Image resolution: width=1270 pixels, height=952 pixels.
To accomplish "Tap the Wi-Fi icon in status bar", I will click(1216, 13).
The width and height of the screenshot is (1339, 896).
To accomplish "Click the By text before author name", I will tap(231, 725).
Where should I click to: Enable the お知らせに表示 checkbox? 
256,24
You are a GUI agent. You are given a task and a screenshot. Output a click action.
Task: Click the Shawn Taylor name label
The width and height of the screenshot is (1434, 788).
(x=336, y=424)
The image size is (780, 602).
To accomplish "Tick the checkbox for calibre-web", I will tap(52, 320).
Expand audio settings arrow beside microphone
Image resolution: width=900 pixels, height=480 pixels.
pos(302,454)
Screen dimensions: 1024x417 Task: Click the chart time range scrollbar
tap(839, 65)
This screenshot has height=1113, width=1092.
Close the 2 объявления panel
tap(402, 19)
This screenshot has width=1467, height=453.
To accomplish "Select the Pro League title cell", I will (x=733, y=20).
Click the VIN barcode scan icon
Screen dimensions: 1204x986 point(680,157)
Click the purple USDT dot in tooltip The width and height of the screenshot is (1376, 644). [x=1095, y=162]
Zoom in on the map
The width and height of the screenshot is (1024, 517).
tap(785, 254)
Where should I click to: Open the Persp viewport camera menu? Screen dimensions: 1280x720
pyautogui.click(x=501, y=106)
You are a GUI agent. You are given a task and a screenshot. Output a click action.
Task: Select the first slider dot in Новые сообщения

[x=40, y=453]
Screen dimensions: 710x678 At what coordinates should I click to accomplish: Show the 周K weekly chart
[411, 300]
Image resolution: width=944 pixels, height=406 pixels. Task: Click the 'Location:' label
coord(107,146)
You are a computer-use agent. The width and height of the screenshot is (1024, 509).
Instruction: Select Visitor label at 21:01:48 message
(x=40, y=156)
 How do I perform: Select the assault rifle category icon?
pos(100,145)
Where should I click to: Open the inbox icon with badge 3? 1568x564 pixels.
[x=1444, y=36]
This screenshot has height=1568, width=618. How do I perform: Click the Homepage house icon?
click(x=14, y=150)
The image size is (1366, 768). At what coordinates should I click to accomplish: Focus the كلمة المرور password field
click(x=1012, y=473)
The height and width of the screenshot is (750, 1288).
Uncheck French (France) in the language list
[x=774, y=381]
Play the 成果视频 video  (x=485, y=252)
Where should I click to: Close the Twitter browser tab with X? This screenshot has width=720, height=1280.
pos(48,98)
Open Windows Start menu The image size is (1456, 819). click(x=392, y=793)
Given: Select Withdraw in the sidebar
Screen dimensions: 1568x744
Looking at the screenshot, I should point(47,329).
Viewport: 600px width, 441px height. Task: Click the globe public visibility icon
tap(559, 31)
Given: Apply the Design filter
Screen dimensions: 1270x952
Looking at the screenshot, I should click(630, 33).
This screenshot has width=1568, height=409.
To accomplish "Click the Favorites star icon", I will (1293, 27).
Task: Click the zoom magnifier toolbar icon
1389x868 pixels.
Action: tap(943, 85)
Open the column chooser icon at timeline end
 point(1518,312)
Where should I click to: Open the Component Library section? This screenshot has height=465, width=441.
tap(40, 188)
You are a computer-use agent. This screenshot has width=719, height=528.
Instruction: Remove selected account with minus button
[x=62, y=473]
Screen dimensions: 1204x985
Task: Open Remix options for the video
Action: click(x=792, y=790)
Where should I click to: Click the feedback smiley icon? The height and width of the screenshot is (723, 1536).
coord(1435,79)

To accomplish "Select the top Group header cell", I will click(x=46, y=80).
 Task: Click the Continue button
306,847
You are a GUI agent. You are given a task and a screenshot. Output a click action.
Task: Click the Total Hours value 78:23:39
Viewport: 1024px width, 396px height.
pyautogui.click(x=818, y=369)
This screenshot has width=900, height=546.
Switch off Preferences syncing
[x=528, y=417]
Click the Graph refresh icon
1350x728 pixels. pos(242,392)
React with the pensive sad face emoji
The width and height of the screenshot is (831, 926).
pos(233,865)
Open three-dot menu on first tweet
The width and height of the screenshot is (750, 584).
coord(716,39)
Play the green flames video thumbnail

═══

> _PROBLEM STATEMENT_
Would you write out the full set of records above without alteration?

> _RESPONSE TO THE TASK_
Image resolution: width=1270 pixels, height=952 pixels.
To accomplish "Tap the Wi-Fi icon in status bar", I will click(1216, 13).
The width and height of the screenshot is (1339, 896).
To accomplish "Click the By text before author name", I will tap(231, 725).
Where should I click to: Enable the お知らせに表示 checkbox? 
256,24
You are a GUI agent. You are given a task and a screenshot. Output a click action.
Task: Click the Shawn Taylor name label
The width and height of the screenshot is (1434, 788).
(x=336, y=424)
The image size is (780, 602).
To accomplish "Tick the checkbox for calibre-web", I will tap(52, 320).
Expand audio settings arrow beside microphone
Image resolution: width=900 pixels, height=480 pixels.
pos(302,454)
Screen dimensions: 1024x417 Task: Click the chart time range scrollbar
tap(839, 65)
This screenshot has height=1113, width=1092.
Close the 2 объявления panel
tap(402, 19)
This screenshot has width=1467, height=453.
To accomplish "Select the Pro League title cell", I will (x=733, y=20).
Click the VIN barcode scan icon
Screen dimensions: 1204x986 point(680,157)
Click the purple USDT dot in tooltip The width and height of the screenshot is (1376, 644). [x=1095, y=162]
Zoom in on the map
The width and height of the screenshot is (1024, 517).
tap(785, 254)
Where should I click to: Open the Persp viewport camera menu? Screen dimensions: 1280x720
pyautogui.click(x=501, y=106)
You are a GUI agent. You are given a task and a screenshot. Output a click action.
Task: Select the first slider dot in Новые сообщения

[x=40, y=453]
Screen dimensions: 710x678 At what coordinates should I click to accomplish: Show the 周K weekly chart
[411, 300]
Image resolution: width=944 pixels, height=406 pixels. Task: Click the 'Location:' label
coord(107,146)
You are a computer-use agent. The width and height of the screenshot is (1024, 509).
Instruction: Select Visitor label at 21:01:48 message
(x=40, y=156)
 How do I perform: Select the assault rifle category icon?
pos(100,145)
Where should I click to: Open the inbox icon with badge 3? 1568x564 pixels.
[x=1444, y=36]
This screenshot has height=1568, width=618. How do I perform: Click the Homepage house icon?
click(x=14, y=150)
The image size is (1366, 768). At what coordinates should I click to accomplish: Focus the كلمة المرور password field
click(x=1012, y=473)
The height and width of the screenshot is (750, 1288).
Uncheck French (France) in the language list
[x=774, y=381]
Play the 成果视频 video  (x=485, y=252)
Where should I click to: Close the Twitter browser tab with X? This screenshot has width=720, height=1280.
pos(48,98)
Open Windows Start menu The image size is (1456, 819). click(x=392, y=793)
Given: Select Withdraw in the sidebar
Screen dimensions: 1568x744
Looking at the screenshot, I should point(47,329).
Viewport: 600px width, 441px height. Task: Click the globe public visibility icon
tap(559, 31)
Given: Apply the Design filter
Screen dimensions: 1270x952
Looking at the screenshot, I should click(630, 33).
This screenshot has width=1568, height=409.
To accomplish "Click the Favorites star icon", I will (1293, 27).
Task: Click the zoom magnifier toolbar icon
1389x868 pixels.
Action: tap(943, 85)
Open the column chooser icon at timeline end
 point(1518,312)
Where should I click to: Open the Component Library section? This screenshot has height=465, width=441.
tap(40, 188)
You are a computer-use agent. This screenshot has width=719, height=528.
Instruction: Remove selected account with minus button
[x=62, y=473]
Screen dimensions: 1204x985
Task: Open Remix options for the video
Action: click(x=792, y=790)
Where should I click to: Click the feedback smiley icon? The height and width of the screenshot is (723, 1536).
coord(1435,79)

To accomplish "Select the top Group header cell", I will click(x=46, y=80).
 Task: Click the Continue button
306,847
You are a GUI agent. You are given a task and a screenshot. Output a click action.
Task: Click the Total Hours value 78:23:39
Viewport: 1024px width, 396px height.
pyautogui.click(x=818, y=369)
This screenshot has width=900, height=546.
Switch off Preferences syncing
[x=528, y=417]
Click the Graph refresh icon
1350x728 pixels. pos(242,392)
React with the pensive sad face emoji
The width and height of the screenshot is (831, 926).
pos(233,865)
Open three-dot menu on first tweet
The width and height of the screenshot is (750, 584).
coord(716,39)
Play the green flames video thumbnail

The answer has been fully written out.